Objective: To determine whether 3 months of autotitrating CPAP would improve neurocognitive function, sleepiness, quality of life, anxiety and depression more than usual care in acute quadriplegia.
Methods and measurements: Multinational, randomised controlled trial (11 centres) from July 2009 to October 2015. The primary outcome was neurocognitive (attention and information processing as measure with the Paced Auditory Serial Addition Task). Daytime sleepiness (Karolinska Sleepiness Scale) was a priori identified as the most important secondary outcome.

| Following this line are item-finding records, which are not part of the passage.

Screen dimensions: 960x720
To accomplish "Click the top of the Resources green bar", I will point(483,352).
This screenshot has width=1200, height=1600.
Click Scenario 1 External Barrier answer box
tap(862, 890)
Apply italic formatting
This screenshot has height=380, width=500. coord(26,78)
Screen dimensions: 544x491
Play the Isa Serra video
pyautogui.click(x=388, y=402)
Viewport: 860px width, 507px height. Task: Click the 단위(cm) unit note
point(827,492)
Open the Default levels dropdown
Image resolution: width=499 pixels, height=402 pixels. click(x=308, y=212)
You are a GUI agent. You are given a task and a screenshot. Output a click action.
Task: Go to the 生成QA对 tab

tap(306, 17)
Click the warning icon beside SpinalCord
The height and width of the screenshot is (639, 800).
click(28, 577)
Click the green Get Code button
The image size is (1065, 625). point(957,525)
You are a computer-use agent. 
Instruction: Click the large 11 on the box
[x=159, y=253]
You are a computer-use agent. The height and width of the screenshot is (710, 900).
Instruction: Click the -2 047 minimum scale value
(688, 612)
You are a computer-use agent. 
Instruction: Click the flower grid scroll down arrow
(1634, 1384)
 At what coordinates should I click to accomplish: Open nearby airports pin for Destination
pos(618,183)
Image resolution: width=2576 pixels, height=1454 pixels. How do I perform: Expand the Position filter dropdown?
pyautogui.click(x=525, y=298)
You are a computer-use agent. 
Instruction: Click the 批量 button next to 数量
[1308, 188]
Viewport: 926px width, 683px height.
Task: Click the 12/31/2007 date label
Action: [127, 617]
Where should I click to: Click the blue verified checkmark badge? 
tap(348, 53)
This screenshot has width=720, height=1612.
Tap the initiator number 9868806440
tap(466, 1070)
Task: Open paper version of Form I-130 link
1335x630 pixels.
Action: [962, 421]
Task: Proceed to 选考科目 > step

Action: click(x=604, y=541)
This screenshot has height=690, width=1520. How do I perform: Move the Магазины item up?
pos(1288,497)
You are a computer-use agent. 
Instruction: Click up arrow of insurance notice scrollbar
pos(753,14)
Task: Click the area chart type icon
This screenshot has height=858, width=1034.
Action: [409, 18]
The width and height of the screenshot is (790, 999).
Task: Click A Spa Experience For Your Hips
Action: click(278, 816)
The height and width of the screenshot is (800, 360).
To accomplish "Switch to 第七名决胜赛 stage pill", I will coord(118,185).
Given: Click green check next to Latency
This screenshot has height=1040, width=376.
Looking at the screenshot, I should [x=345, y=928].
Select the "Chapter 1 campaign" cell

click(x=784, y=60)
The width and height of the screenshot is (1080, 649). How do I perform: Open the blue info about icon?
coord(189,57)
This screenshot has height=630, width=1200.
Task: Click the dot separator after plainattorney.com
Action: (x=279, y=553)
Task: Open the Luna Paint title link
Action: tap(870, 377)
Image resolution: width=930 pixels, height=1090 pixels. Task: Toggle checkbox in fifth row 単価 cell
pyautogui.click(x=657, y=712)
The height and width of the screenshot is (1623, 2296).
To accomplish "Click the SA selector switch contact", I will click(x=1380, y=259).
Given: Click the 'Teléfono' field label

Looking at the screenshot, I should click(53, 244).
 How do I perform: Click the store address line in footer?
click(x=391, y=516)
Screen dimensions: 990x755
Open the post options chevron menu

Main results: 1810 incident cases were screened. 332 underwent full, portable polysomnography, 273 of whom had an apnoea hypopnoea index greater than 10. 160 tolerated at least 4 hours of CPAP during a 3-day run-in and were randomised. 149 participants (134 men, age 46±34 years, 81±57 days postinjury) completed the trial. CPAP use averaged 2.9±2.3 hours per night with 21% fully ‘adherent’ (at least 4 hours use on 5 days per week). Intention-to-treat analyses revealed no significant differences between groups in the Paced Auditory Serial Addition Task (mean improvement of 2.28, 95% CI −7.09 to 11.6; p=0.63). Controlling for premorbid intelligence, age and obstructive sleep apnoea severity (group effect −1.15, 95% CI −10 to 7.7) did not alter this finding. Sleepiness was significantly improved by CPAP on intention-to-treat analysis (mean difference −1.26, 95% CI −2.2 to –0.32; p=0.01).
Conclusion: CPAP did not improve Paced Auditory Serial Addition Task scores but significantly reduced sleepiness after acute quadriplegia.